Warsh dice que el riesgo de inflación es menor y reivindica la independencia de la Fed
Lisboa, 1 jul (EFE).- El presidente de la Reserva Federal de Estados Unidos, Kevin Warsh, aseguró este miércoles que los riesgos inflacionarios han disminuido en las últimas semanas, reiteró el compromiso de esa institución de devolver la inflación al objetivo del 2 % y subrayó que mantendrá su independencia a la hora de decidir la política monetaria.
«Las expectativas de inflación durante las primeras cuatro semanas de este periodo han bajado, los riesgos de inflación han disminuido», afirmó Warsh durante una mesa redonda en el Foro anual sobre Banca Central organizado por el Banco Central Europeo (BCE) en Sintra (Portugal).
El responsable de la Fed insistió en que la institución cumplirá con su mandato de estabilidad de precios. «Vamos a garantizar la estabilidad de precios en Estados Unidos (…), ese es nuestro objetivo», señaló.

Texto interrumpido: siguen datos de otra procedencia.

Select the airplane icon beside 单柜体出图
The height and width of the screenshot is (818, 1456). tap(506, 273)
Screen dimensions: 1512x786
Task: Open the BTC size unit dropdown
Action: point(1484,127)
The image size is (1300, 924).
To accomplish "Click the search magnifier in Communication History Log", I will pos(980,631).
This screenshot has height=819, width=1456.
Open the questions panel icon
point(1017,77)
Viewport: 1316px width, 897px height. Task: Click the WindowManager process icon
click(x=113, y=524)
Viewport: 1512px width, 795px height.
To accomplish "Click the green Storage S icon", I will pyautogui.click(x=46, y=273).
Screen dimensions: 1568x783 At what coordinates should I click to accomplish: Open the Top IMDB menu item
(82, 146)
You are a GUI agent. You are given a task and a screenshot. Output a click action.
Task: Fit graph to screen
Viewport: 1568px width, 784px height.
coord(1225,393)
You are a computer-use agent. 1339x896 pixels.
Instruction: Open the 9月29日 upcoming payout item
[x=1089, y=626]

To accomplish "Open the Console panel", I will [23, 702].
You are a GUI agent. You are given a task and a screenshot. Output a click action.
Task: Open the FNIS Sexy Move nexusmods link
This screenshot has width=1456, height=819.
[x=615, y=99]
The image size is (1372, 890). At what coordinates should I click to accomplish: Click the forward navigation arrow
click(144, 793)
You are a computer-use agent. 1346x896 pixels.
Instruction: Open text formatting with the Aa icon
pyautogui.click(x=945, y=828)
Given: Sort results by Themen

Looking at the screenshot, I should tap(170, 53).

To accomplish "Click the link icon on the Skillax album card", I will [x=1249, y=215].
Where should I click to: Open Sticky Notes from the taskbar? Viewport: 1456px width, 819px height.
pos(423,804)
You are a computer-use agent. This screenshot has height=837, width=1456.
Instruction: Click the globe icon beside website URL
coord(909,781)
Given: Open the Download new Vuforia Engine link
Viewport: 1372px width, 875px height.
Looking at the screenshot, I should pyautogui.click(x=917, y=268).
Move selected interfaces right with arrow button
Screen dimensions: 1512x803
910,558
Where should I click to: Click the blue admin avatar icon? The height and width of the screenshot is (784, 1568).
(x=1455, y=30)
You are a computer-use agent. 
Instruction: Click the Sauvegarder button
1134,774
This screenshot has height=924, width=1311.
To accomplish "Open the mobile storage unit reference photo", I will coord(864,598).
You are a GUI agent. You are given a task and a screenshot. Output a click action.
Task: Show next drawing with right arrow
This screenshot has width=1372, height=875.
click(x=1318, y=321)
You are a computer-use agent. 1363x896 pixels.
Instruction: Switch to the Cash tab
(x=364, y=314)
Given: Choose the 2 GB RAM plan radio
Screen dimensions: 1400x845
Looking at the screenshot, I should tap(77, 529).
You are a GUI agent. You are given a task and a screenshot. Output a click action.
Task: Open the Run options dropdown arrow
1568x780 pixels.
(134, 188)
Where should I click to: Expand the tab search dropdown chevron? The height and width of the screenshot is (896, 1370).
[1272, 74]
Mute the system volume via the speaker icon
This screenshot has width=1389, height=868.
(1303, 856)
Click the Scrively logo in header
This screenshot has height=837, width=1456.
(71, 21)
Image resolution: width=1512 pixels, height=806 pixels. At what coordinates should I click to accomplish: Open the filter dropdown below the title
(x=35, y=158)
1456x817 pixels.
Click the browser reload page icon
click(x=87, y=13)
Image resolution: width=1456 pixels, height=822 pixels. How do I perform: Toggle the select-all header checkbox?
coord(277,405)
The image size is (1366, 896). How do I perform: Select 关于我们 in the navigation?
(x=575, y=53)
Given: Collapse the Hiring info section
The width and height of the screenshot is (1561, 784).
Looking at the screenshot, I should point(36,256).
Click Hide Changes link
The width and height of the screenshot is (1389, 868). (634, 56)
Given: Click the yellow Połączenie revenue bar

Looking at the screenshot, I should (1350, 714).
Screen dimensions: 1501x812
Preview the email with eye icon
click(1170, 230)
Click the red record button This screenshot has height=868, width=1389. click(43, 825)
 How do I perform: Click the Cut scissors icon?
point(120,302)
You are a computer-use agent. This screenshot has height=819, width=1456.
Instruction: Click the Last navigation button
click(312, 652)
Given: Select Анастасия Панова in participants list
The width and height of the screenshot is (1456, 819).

Warsh también rechazó anticipar los próximos pasos del banco central en materia de tipos de interés y reiteró que no ofrecerá orientaciones previas sobre las decisiones que adopte el Comité Federal de Mercado Abierto (FOMC). Preguntado por la posibilidad de una subida de tipos en la reunión prevista dentro de cuatro semanas, evitó pronunciarse.
Asimismo, defendió la autonomía de la Reserva Federal frente a las presiones políticas. «Hemos sido un banco central independiente durante mucho tiempo. Vamos a seguir siéndolo y no habrá cambios en ese sentido», afirmó.
El presidente de la Fed avanzó además que la próxima semana podría haber novedades sobre la composición de los cinco grupos de trabajo creados recientemente para revisar distintos aspectos del funcionamiento del banco central, entre ellos su estrategia de comunicación, y explicó que contarán con expertos externos, incluidos algunos procedentes de fuera de Estados Unidos.
Sobre el impacto económico de la inteligencia artificial, Warsh consideró que todavía es pronto para evaluar sus efectos sobre la inflación, aunque se mostró convencido de que acabará impulsando la productividad y provocando un importante cambio estructural en la economía. «Estamos en la primera o segunda entrada de esta revolución. Se trata de un gran cambio de paradigma», concluyó.